- [Extrait de page]
======
Le canoë est pratiqué presque partout en Europe et son
développement est généralement en rapport avec les plans d'eau, le nombre et la
nature des rivières que ses adeptes peuvent rencontrer dans leurs pays
respectifs. Tour à tour, on observe une préférence marquée en faveur de la
compétition ou du tourisme et partout, à l'inverse de la France, le kayak est
plus répandu. Il faut chercher la cause de cette préférence dans la difficulté
de transport des canoës par chemin de fer, qui est un obstacle sérieux aux
déplacements des Français à l'étranger.
De tous les pays nordiques, c'est certainement la Suède qui
compte le plus grand nombre de canoéistes. Il ne semble pas que le canoë
canadien et le tourisme nautique y soient très répandus, mais la compétition y
connaît une grande faveur avec d'excellents champions. Les kayaks rigides de
course ont, du reste, été mis au point en Suède, et leur construction est
impeccable.
======
- [Données fournies]
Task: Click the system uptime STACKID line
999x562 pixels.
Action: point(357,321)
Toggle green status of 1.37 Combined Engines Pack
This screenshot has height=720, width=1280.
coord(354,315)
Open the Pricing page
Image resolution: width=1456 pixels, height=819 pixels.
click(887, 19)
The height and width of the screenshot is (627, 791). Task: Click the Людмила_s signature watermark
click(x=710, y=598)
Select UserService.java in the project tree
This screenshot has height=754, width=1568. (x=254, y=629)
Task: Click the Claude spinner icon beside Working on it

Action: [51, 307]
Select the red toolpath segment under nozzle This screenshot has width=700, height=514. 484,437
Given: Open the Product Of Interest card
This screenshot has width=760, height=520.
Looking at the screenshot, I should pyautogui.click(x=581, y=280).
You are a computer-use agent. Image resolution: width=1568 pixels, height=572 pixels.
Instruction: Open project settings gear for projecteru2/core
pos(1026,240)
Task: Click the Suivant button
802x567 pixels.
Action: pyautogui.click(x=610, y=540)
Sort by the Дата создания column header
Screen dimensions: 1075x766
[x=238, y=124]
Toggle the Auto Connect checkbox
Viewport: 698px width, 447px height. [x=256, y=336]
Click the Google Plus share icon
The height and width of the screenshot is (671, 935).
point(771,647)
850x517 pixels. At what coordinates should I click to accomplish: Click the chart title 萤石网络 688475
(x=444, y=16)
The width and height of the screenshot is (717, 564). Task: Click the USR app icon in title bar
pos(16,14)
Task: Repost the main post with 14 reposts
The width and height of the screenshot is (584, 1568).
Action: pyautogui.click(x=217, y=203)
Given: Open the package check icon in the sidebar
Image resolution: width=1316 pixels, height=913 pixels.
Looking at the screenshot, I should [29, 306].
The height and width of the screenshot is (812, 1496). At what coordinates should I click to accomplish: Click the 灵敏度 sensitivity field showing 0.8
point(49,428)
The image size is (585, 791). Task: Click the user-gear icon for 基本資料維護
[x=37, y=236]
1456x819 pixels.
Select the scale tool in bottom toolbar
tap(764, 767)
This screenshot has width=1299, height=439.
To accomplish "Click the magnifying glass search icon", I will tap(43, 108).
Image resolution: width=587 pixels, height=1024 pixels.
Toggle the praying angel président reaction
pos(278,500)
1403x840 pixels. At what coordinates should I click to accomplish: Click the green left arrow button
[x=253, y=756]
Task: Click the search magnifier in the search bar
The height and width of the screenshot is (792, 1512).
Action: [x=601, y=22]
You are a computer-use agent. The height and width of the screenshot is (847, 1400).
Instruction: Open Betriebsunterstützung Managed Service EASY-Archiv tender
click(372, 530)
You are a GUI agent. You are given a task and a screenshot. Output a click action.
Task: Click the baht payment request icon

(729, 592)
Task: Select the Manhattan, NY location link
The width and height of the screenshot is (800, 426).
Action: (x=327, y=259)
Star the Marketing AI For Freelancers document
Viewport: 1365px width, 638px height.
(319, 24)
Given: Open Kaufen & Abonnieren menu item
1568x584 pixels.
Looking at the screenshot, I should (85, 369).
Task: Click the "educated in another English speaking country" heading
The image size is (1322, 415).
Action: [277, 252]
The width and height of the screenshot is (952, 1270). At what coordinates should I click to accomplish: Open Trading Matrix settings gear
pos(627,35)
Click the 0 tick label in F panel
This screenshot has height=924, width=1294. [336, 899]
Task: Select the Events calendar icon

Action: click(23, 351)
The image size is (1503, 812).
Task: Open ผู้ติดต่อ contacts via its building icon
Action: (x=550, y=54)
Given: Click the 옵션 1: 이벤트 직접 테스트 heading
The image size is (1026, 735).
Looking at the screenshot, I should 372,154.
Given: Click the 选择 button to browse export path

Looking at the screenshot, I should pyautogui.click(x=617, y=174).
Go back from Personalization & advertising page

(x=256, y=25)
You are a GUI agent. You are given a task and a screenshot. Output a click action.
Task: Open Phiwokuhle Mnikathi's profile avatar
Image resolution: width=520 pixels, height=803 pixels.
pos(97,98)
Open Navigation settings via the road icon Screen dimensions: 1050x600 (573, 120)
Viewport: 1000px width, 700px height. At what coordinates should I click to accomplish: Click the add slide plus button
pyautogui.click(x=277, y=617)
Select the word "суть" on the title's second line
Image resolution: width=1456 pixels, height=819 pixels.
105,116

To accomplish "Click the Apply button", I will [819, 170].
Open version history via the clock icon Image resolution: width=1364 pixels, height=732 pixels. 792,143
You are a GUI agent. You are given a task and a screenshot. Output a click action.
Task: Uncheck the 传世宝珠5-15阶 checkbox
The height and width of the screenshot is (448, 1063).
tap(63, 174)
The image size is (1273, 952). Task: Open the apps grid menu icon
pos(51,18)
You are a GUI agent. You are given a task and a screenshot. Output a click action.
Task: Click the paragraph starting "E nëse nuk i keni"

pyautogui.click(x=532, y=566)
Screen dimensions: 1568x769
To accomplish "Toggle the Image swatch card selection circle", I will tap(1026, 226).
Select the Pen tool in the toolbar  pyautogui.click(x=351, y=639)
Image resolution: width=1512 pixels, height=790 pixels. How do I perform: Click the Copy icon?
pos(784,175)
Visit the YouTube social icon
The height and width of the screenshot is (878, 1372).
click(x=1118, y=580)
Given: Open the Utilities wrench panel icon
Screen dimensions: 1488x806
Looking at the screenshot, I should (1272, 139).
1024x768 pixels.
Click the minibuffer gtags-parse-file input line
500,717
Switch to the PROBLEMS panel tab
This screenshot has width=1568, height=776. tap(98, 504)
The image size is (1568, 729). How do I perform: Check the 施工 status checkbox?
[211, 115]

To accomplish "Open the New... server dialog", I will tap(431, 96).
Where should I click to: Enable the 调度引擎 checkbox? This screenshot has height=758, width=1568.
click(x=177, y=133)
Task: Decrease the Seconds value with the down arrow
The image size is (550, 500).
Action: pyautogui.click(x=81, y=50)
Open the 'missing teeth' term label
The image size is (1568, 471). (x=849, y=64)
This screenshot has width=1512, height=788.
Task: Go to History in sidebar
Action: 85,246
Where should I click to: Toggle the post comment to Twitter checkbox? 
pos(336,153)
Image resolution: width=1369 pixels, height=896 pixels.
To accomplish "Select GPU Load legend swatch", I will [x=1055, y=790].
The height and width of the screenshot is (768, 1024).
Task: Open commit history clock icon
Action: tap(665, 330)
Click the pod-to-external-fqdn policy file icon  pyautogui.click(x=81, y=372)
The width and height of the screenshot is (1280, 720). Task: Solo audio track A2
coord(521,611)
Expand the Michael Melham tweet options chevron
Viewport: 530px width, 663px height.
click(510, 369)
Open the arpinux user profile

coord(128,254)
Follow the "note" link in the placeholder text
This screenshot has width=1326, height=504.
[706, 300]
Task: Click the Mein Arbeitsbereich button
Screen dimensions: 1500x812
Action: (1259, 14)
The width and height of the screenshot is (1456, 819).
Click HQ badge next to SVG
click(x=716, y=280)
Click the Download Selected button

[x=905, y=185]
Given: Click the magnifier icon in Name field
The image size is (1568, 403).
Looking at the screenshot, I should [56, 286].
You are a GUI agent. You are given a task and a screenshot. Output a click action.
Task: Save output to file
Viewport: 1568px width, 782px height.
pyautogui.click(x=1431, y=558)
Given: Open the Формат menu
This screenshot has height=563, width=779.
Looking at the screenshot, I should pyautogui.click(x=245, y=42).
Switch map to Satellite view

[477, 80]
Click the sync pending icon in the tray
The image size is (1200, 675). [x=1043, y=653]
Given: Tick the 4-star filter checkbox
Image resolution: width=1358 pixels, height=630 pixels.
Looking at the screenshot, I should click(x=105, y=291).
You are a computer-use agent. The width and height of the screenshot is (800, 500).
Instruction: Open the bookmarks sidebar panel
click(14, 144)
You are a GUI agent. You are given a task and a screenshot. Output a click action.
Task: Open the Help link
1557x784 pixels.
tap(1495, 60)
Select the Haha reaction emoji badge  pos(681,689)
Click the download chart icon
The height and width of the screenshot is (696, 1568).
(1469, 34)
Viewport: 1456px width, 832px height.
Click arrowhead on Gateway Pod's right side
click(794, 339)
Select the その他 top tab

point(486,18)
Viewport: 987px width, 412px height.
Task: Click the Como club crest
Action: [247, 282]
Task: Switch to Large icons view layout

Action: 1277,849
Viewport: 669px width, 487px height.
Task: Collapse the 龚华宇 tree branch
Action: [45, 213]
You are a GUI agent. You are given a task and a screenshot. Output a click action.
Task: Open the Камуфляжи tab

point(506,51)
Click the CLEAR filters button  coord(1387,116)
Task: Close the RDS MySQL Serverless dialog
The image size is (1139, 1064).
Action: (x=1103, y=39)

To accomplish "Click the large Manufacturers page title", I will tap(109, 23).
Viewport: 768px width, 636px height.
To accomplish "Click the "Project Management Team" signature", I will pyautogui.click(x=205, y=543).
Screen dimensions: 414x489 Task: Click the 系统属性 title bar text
======
- [Consigne]
Citez mot pour mot le passage de l'extrait sur le canoë en Europe qui va de « De tous les » à « impeccable. », bornes comprises. Les entrées ne sont pas nécessaires ici.

- [Réponse ci-dessous]
De tous les pays nordiques, c'est certainement la Suède qui
compte le plus grand nombre de canoéistes. Il ne semble pas que le canoë
canadien et le tourisme nautique y soient très répandus, mais la compétition y
connaît une grande faveur avec d'excellents champions. Les kayaks rigides de
course ont, du reste, été mis au point en Suède, et leur construction est
impeccable.